| Directive |
Repeat the records from their first line through the line containing "Action: (x=204, y=85)", swapping "chat message" for "comment" and leaving everything else unchanged. Omit the pictures from your output.

| Supplied data |
____

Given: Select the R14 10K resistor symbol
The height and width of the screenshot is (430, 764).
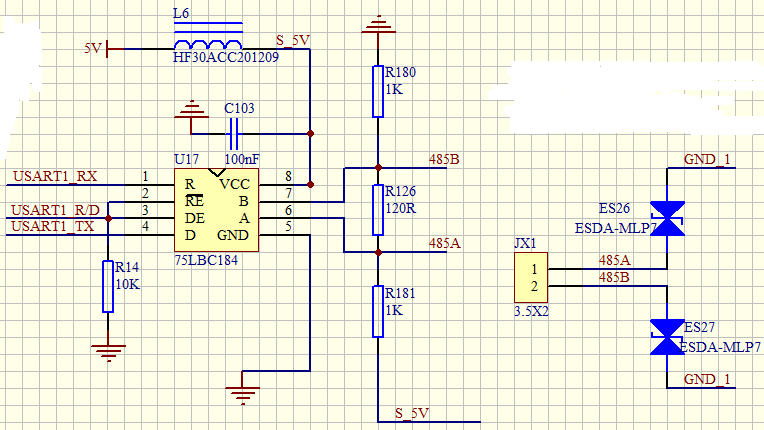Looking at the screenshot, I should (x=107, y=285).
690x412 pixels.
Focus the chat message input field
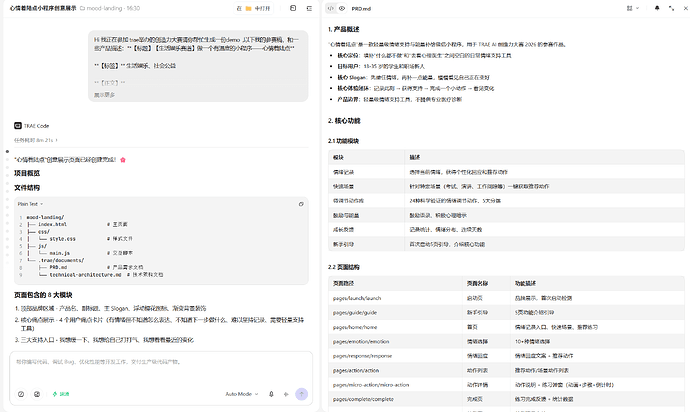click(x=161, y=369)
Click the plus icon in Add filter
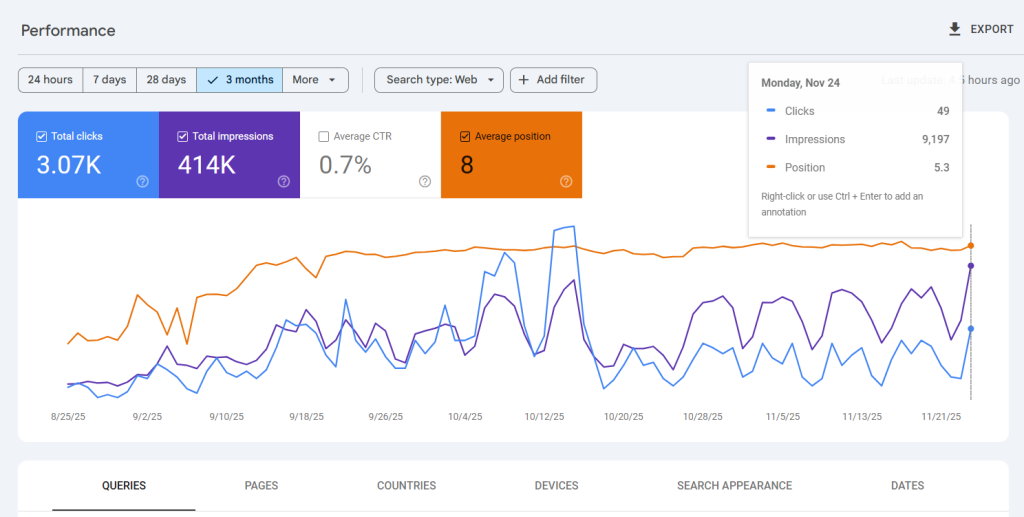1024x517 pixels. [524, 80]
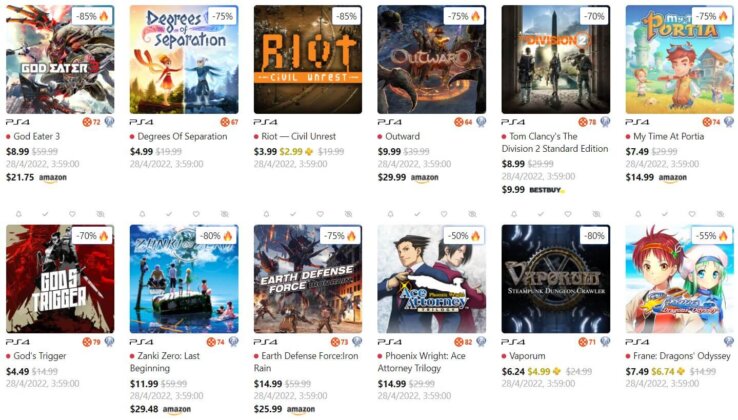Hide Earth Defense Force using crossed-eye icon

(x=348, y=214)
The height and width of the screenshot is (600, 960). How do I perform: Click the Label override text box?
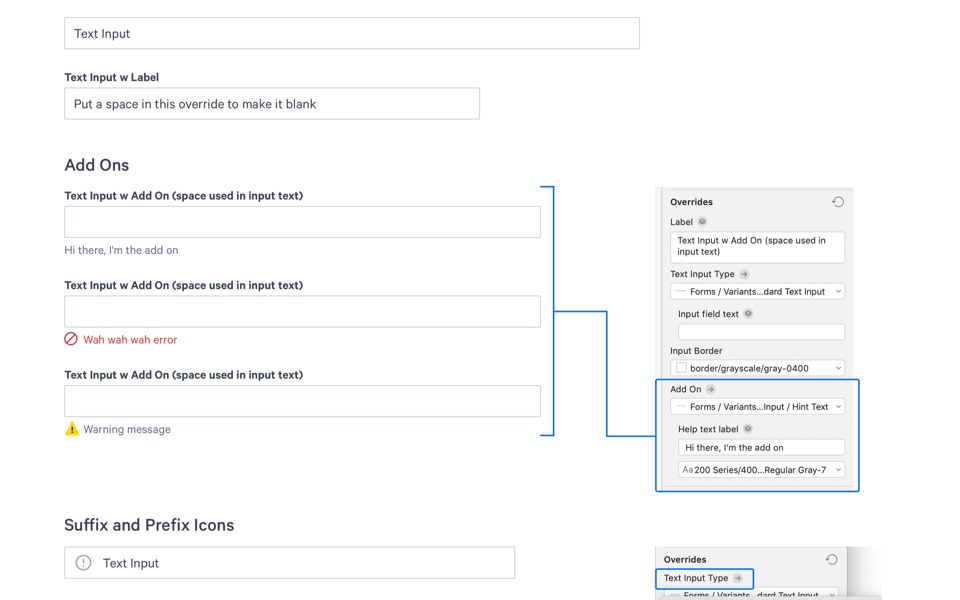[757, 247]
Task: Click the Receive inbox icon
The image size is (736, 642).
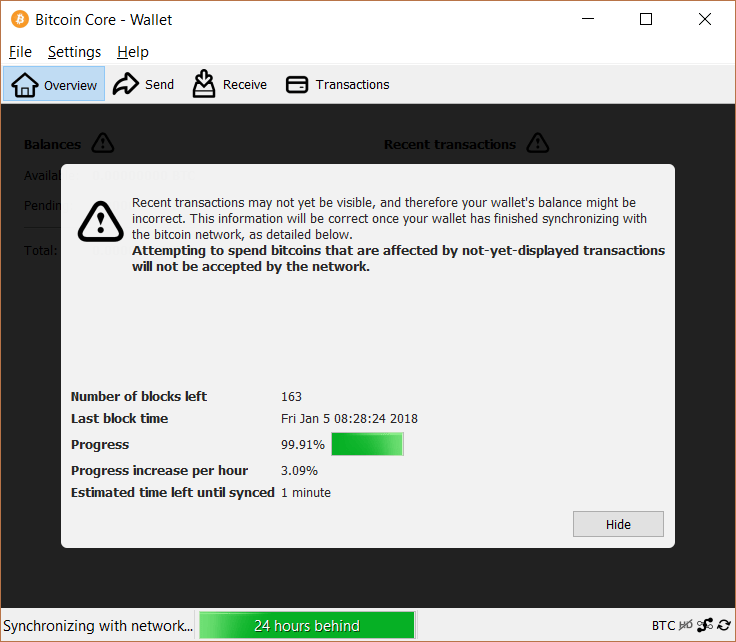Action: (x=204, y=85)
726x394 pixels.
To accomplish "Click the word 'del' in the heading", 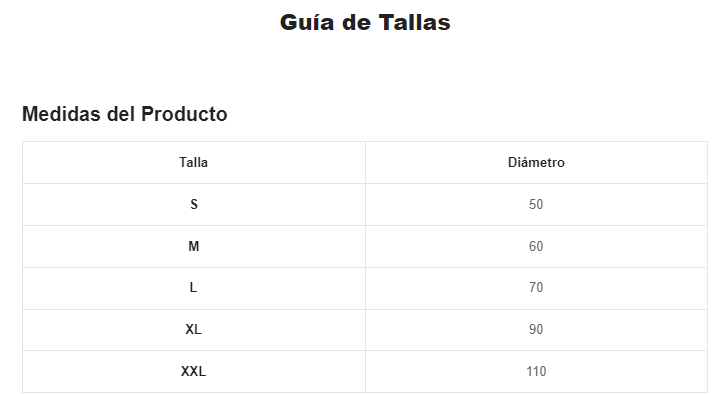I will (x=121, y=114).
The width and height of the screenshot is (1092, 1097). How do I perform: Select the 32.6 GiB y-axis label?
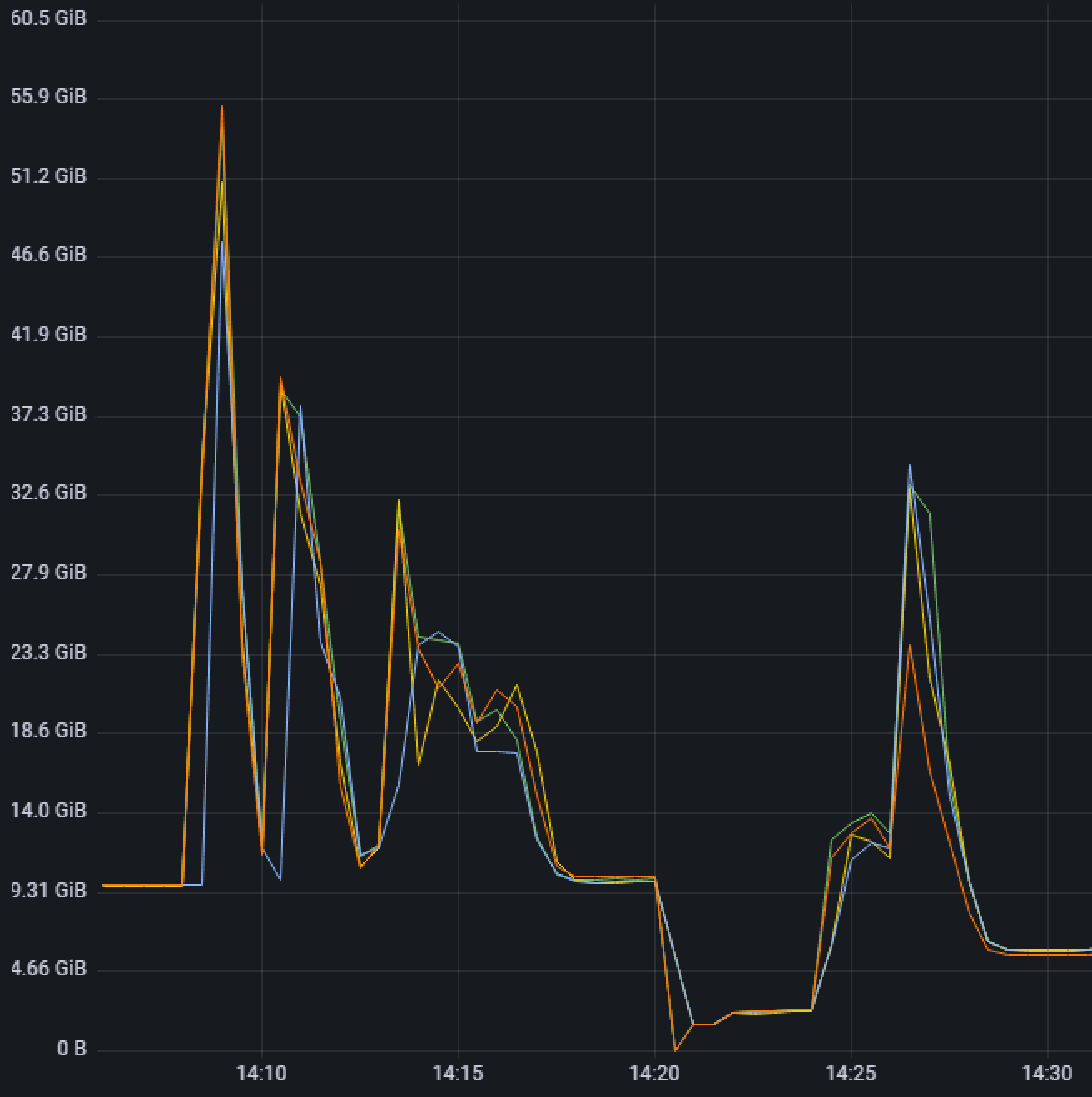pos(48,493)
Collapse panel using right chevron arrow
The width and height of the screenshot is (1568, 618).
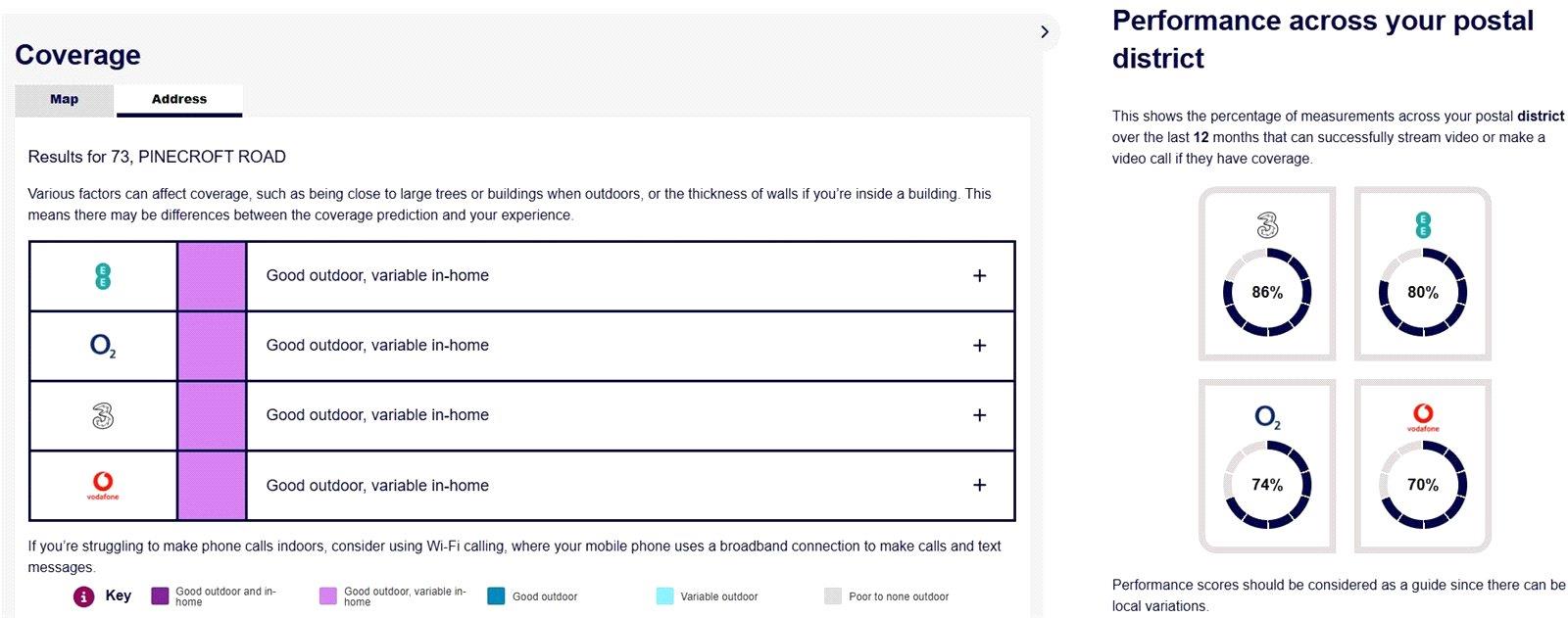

____

| Task answer |
Given: Select the R14 10K resistor symbol
The height and width of the screenshot is (430, 764).
Looking at the screenshot, I should (x=107, y=285).
690x412 pixels.
Focus the comment input field
click(x=161, y=369)
Click the plus icon in Add filter
1024x517 pixels. [524, 80]
Hide Earth Defense Force using crossed-eye icon

(x=348, y=214)
The height and width of the screenshot is (600, 960). How do I perform: Click the Label override text box?
[757, 247]
Task: Click the Receive inbox icon
The image size is (736, 642).
Action: (x=204, y=85)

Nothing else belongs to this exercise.